Beginning with the line that holds "Open the 'With selected:' dropdown" and ending with the last line of the entries below, copy every line exactly and nothing else, with the pictures left out.

(Beginning of Record excerpts)

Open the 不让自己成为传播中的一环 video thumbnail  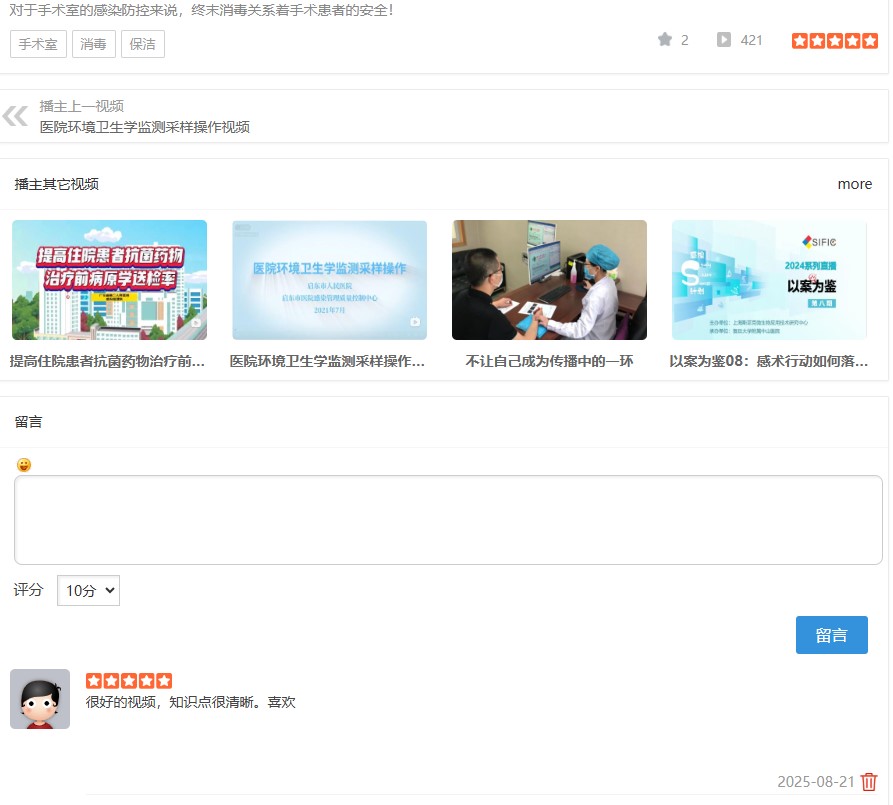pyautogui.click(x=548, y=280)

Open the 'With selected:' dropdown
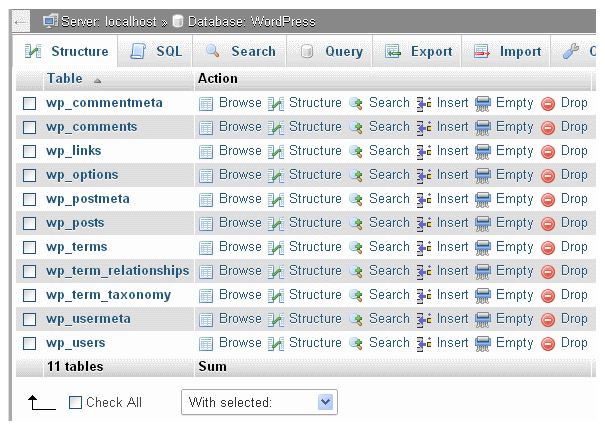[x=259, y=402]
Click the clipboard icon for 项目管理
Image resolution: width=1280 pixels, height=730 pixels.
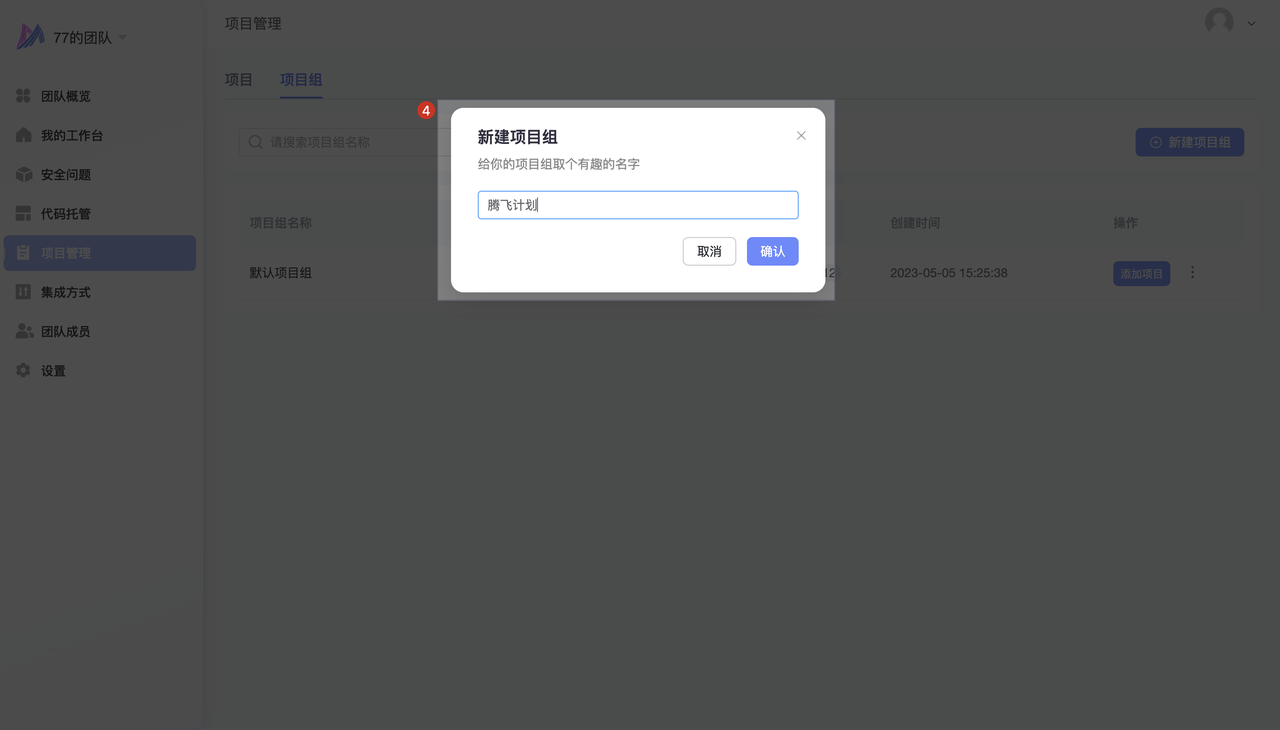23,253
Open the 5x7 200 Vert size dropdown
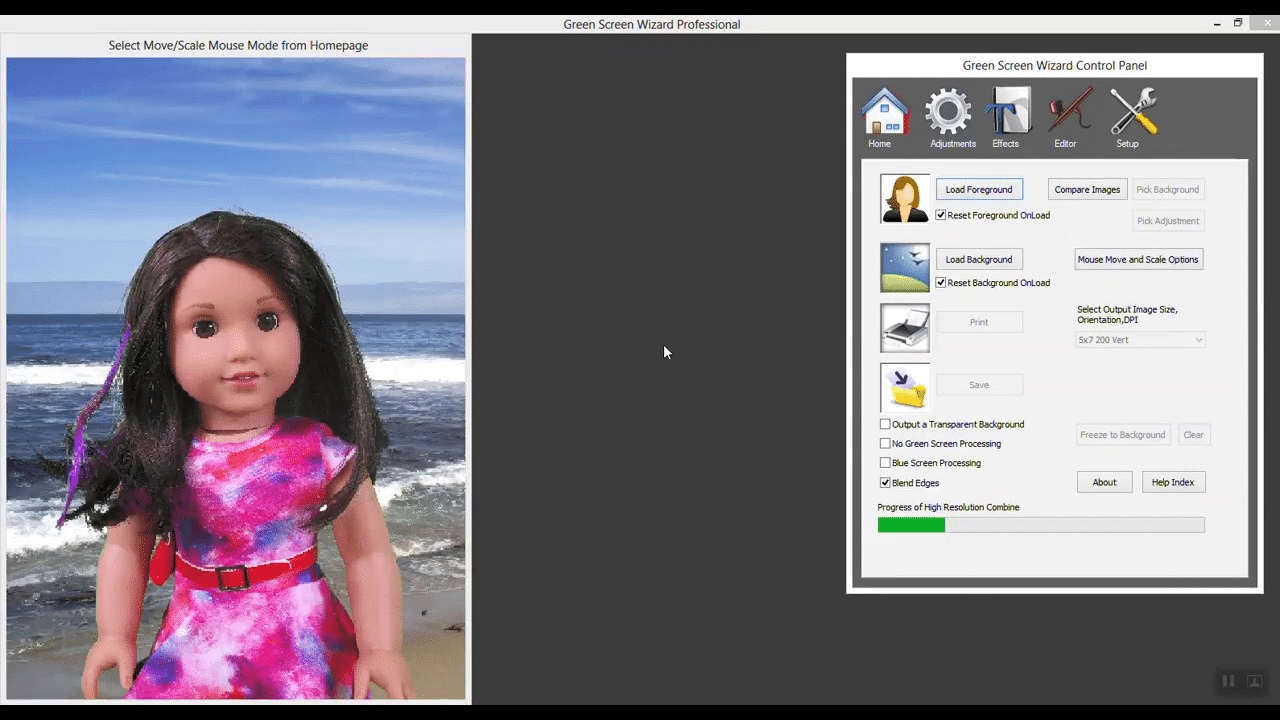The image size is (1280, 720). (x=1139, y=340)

(End of Record excerpts)

§ Written response:
Open the 'With selected:' dropdown
[x=259, y=402]
Click the clipboard icon for 项目管理
Image resolution: width=1280 pixels, height=730 pixels.
23,253
Open the 5x7 200 Vert size dropdown
The image size is (1280, 720). (x=1139, y=340)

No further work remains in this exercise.